Ensure the information security & privacy programs accomplish its objectives by bringing a systematic approach to improve the overall effectiveness of these programs.
Facilitate and/or lead corporate level incident response preparedness through testing, reporting and actions and will participate in incident response.
Create training courses, training presentations, programs, and develop new training materials that drive continuous awareness for information security & privacy.
KEY RESPONSIBILITIES
Training and Education
- Develop a roadmap for our awareness training as it relates to information security & privacy that enables greater awareness, compliance and education materials
- Create and maintain an effective and measurable awareness training program.
- Create, execute, monitor and report on simulated security exercises to increase the awareness of the importance of security and privacy protocols (e.g. phishing campaigns, tailgating, vishing, mystery customer)
- Drive awareness and compliance to information security & privacy best practices.
Governance & Operations
- Develop and implement effective and reasonable policies, procedures and standards to secure our assets.
- Participate and/or lead security assessments, audits, tabletops and penetration tests
- Provide support to all stakeholders on information security & privacy standards.

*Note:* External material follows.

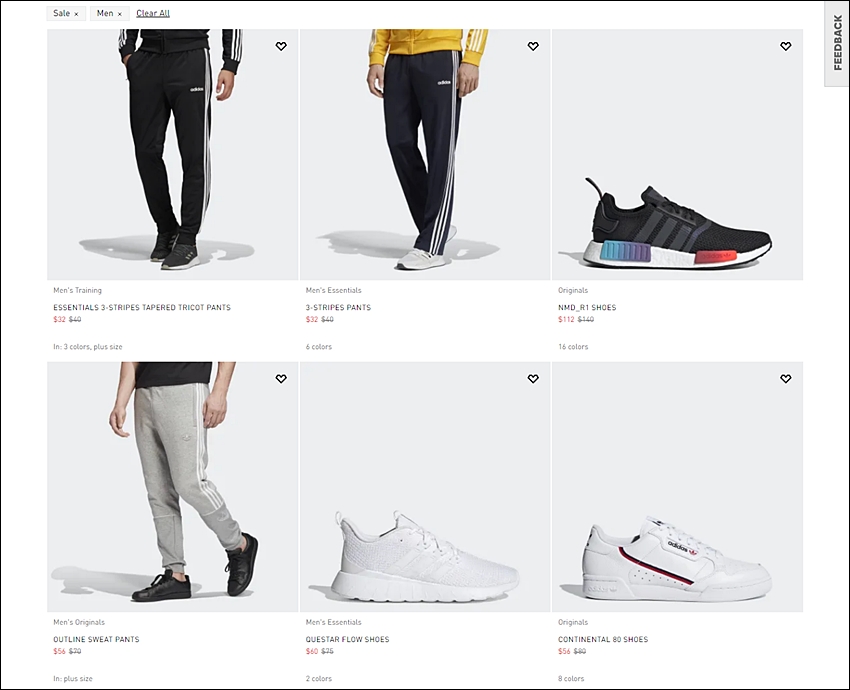Remove the Sale filter with x
The image size is (850, 690).
76,14
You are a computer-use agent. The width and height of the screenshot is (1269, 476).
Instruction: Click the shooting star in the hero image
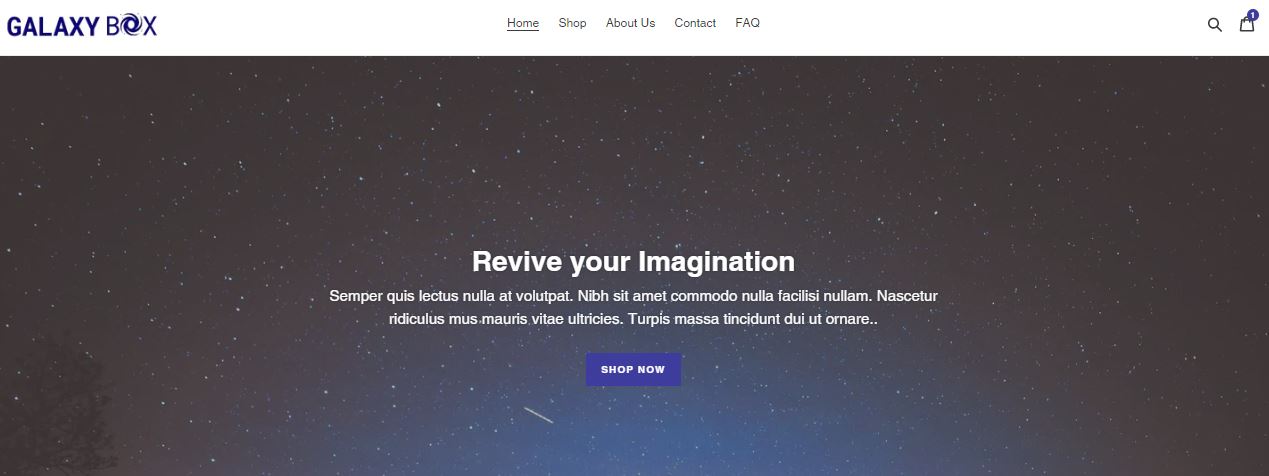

- Facilitate incident response preparedness through testing, develop plans to close gaps and updating response plans.
- Contribute to the identification and maintenance of an information security risk registry.
- Prepare and support security due diligence questionnaires and assessments.
- Research and maintain an awareness of industry information security challenges, changes or opportunities that would improve our information security & privacy posture
- Support and assist annual reviews of enterprise information security & privacy policies, procedures and standards.
- Collaborate with the technical information security team to identify gaps in policy, procedures, or standards and recommendations for improvements
- Perform analysis of third-party vendor due diligence responses to identify gaps, escalate risks as required and make recommendations to improve the process
Program Measurement/Monitoring
- Create measurements of compliance to corporate level policy and procedures (e.g. Access reviews, DLP, PIA)
- Develop and maintain an information security & privacy program scorecard/dashboard that demonstrates our current (real time) posture and opportunities for improvement
- Develop a process to report on the remediation of issues that arise from external assessments or audits
- Internally assess, evaluate, and bring forward recommendations to management regarding the information security & privacy program controls.